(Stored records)

╔══

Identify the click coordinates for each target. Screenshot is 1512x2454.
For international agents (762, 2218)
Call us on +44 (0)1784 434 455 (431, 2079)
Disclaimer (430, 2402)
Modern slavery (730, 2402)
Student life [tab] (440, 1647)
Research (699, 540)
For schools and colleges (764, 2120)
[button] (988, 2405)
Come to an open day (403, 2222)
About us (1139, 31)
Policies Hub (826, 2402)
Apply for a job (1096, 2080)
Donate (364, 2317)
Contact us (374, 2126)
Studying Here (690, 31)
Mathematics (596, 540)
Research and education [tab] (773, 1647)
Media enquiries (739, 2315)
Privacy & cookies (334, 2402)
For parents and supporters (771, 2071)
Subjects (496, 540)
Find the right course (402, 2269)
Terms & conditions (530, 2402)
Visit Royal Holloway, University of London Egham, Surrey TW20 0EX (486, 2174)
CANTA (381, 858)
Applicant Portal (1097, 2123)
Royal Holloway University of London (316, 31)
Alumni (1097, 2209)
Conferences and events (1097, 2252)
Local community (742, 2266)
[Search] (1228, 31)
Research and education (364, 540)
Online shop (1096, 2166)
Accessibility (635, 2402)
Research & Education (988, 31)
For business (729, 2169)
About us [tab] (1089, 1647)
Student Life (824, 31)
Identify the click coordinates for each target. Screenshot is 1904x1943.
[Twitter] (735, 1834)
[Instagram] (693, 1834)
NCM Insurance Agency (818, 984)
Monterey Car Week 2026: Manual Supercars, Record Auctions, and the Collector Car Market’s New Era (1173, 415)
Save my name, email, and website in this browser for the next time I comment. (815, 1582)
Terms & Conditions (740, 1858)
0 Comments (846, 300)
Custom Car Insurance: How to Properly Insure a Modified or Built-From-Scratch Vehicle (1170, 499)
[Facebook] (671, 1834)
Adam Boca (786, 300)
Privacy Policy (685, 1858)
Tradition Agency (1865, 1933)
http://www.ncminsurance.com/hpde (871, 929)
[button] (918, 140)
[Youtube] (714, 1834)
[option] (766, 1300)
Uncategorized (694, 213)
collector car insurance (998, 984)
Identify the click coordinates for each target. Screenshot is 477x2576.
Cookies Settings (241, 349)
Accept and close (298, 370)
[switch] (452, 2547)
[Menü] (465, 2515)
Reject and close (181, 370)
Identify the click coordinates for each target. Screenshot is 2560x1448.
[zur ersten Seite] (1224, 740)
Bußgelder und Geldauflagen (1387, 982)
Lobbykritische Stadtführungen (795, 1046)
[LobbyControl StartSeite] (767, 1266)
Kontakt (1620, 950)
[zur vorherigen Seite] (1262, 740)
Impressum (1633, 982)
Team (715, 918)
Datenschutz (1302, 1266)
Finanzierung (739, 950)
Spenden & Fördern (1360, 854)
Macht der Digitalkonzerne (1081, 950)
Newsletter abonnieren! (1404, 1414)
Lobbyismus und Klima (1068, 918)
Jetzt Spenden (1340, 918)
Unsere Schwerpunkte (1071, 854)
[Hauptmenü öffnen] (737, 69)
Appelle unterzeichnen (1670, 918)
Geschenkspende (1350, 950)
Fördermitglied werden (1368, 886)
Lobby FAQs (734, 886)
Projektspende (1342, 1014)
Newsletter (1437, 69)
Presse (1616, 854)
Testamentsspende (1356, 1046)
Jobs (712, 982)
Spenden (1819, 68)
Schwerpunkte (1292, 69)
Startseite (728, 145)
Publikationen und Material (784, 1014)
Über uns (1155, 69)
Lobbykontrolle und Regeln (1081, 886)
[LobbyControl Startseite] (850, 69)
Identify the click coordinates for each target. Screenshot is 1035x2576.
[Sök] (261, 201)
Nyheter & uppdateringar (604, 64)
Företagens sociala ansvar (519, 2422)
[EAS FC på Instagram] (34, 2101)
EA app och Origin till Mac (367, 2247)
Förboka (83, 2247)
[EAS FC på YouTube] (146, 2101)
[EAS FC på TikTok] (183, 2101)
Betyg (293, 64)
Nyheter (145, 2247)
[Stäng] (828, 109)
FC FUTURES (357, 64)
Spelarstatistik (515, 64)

╚══

## [DESCRIPTION OF THE TASK]
Tally the lines above containing "Royal"; give only the number.

## [WRITTEN RESPONSE]
2